However, limited resolution means that the temperatures are not accurate to that limit. They are accurate only to ±0.289 C. This means the recorded numbers have a cryptic error relative to the true air temperature.
So, even though the rounded values average to near the mean of the unrounded values, both means include the cryptic error due to the ±0.289 C resolution detection limit.
There’s no getting around it, Nick. Resolution is a knowledge limit, and nothing gets it back.

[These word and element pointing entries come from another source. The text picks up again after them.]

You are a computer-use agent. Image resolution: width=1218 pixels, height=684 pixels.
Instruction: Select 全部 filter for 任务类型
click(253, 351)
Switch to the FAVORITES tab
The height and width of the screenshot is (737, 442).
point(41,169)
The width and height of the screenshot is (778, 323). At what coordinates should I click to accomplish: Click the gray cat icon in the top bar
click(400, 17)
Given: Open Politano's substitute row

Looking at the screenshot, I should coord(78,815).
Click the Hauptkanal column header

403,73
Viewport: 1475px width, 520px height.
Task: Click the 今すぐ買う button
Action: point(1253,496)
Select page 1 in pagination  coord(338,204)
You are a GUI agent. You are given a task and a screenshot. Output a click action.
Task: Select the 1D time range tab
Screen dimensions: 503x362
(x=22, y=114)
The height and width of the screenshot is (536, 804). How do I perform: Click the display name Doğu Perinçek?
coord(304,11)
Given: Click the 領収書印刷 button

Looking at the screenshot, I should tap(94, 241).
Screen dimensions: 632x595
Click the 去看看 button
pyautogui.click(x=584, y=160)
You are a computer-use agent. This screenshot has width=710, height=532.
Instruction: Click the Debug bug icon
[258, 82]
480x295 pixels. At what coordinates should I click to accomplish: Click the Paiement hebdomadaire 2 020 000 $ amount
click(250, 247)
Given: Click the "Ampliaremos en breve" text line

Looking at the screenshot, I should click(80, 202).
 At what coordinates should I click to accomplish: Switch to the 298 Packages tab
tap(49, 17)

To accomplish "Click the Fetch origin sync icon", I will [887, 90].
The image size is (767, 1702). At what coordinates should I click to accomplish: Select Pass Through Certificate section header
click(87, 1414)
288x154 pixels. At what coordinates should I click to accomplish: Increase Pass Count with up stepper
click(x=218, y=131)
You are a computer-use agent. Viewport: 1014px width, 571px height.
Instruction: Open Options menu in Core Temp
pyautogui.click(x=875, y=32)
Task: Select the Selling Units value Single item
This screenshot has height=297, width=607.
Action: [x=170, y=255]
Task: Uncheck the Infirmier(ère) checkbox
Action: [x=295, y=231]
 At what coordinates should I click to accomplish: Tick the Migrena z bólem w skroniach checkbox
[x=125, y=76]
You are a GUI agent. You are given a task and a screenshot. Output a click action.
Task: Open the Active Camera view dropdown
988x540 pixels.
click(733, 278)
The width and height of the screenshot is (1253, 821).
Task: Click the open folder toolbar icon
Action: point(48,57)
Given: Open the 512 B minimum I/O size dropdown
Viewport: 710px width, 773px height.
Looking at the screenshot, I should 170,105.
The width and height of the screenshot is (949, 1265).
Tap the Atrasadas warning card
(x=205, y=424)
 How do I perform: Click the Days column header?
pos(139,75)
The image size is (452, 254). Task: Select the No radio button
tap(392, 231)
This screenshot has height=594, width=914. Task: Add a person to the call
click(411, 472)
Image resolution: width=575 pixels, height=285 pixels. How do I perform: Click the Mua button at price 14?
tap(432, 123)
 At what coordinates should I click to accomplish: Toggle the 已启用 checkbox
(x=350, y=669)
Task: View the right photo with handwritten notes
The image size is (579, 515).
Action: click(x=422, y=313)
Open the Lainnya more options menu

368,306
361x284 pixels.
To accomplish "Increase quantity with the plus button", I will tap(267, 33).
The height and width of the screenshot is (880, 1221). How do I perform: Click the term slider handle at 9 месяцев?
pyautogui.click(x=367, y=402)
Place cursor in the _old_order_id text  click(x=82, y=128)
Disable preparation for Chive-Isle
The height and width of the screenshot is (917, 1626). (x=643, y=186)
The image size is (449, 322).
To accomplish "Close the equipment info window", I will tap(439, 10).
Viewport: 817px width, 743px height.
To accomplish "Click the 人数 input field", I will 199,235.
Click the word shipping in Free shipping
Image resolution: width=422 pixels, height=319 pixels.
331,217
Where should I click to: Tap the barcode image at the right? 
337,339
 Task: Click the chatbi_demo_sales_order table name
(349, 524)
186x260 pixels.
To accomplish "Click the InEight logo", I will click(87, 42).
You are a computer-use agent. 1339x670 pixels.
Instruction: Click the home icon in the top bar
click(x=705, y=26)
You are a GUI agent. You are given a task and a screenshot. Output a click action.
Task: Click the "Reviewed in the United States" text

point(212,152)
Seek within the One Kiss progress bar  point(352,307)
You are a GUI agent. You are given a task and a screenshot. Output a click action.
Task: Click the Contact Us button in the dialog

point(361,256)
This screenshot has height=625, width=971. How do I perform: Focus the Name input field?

“The resolution uncertainties are 100% correlated.”
100% wrong. They are independent. Take the March max’s I showed above. The rounding residues, multiplied by 10 for display, are:
-3 -3 -1 0 -3 2 -1 -1 5 1 1 3 2 3 -2 4 5 -5 -2 3 -5 3 -2 2 4 2 -1 2 -1 -3 -3
The lag 1 autocorrelation coefficient is -0.057. That small value is consistent with zero and certainly not with 1. And the sd (without x10) is 0.289; coincidentally almost exactly the theoretical sqrt(1/12).
“However, limited resolution means that the temperatures are not accurate to that limit. They are accurate only to ±0.289 C. This means the recorded numbers have a cryptic error relative to the true air temperature.”
Where on Earth do you get this from? There is no reason to believe the BoM numbers are limited to 1° resolution. But in any case, there will be some other set of accurate underlying values which will give similar arithmetic. The point of my example is that degrading any similar set of T to integer resolution creates a 0.05 (sqrt(1/12/31)) uncertainty in the mean of 31.
“both means include the cryptic error due to the ±0.289 C resolution “
Again, how on Earth can you assign such an error to the BoM values? But there are no “cryptic errors” here. I have just formed the means directly and shown their observed distribution.
I have written a post on this stuff here.

Pat Frank

Nick, the resolution uncertainties are 100% correlated because every single one of your instruments comes with an identical limit of resolution.
Your analysis compares the recorded temperatures. You’re treating them as though they are physically accurate. You’re looking at their lags and difference SDs and proceeding as though those quantities told you something about accuracy. They don’t. Internal comparisons tell you nothing about accuracy. They tell you only about precision.
Resolution — the limit of detection — tells us that all the BOM numbers are erroneous with respect to the physically correct temperatures. But we do not know the physically correct temperature, so that the true magnitude of resolution-limited measurement error is forever unknown.
You wrote, “There is no reason to believe the BoM numbers are limited to 1° resolution.” Except there is every reason to believe that, Nick, because in your example the instrumental detection limit is invariably ±0.289 C. There’s no getting away from that fact of grim instrumental reality.
The point of your example is that it misses the meaning of instrumental resolution.
You wrote, “Again, how on Earth can you assign such an error to the BoM values? But there are no “cryptic errors” here. ” Cryptic errors arise from the limits of detection, Nick. Resolution limits means there is an unknown difference between the instrumental reading and the physically true magnitude. That difference is the error that follows from the instrumental detection limit — the resolution.
Every single BOM temperature includes that error within its recorded value. The mean of those erroneous temperatures will include the mean resolution error, whatever that is. We can only estimate the resolution error in the mean as the resolution uncertainty, ±0.289 C.
All you’ve demonstrated is that perfect rounding of an erroneous series yields a mean with about the same error as the mean of the unrounded series.
Your demonstration has nothing whatever to do with the physical accuracy of the temperatures or of their mean.
Their “observed distribution is about precision, Nick, not about accuracy.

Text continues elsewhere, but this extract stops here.